§ Your assignment
Find the lines in the listing below that include the word "will", and report how many there are, with nothing more.

= = = =

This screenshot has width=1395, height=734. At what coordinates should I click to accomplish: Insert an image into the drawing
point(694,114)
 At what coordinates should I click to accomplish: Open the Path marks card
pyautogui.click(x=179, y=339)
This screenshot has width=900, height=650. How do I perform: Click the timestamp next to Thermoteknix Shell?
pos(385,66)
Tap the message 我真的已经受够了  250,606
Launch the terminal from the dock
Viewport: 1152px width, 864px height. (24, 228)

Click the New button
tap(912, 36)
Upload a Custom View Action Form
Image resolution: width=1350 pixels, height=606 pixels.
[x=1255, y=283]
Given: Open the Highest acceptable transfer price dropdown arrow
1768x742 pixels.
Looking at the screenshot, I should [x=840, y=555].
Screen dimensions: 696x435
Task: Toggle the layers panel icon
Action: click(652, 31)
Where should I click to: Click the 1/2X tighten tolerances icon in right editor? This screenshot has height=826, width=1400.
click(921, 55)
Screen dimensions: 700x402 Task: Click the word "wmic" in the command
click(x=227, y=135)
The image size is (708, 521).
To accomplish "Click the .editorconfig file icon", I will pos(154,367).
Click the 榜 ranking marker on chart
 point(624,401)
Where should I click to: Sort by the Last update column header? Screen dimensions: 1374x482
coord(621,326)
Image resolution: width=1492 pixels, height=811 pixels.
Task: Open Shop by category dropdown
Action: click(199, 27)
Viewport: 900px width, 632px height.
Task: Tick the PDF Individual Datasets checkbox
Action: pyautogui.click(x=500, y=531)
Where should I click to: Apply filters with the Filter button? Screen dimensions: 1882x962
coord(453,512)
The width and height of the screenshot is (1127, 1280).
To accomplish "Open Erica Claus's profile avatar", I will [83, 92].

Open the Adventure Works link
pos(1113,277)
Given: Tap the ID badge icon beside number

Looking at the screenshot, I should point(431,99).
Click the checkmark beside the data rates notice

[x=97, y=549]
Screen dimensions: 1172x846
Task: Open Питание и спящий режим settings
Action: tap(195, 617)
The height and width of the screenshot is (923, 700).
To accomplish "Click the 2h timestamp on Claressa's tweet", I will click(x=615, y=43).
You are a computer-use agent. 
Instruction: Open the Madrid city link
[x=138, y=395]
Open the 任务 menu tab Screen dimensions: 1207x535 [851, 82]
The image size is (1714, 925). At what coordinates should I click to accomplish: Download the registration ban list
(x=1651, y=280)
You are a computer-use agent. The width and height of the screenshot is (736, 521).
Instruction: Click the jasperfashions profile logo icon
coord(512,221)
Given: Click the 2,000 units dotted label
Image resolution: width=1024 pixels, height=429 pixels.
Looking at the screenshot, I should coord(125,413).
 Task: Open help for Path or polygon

= = = =

§ Exercise answer
3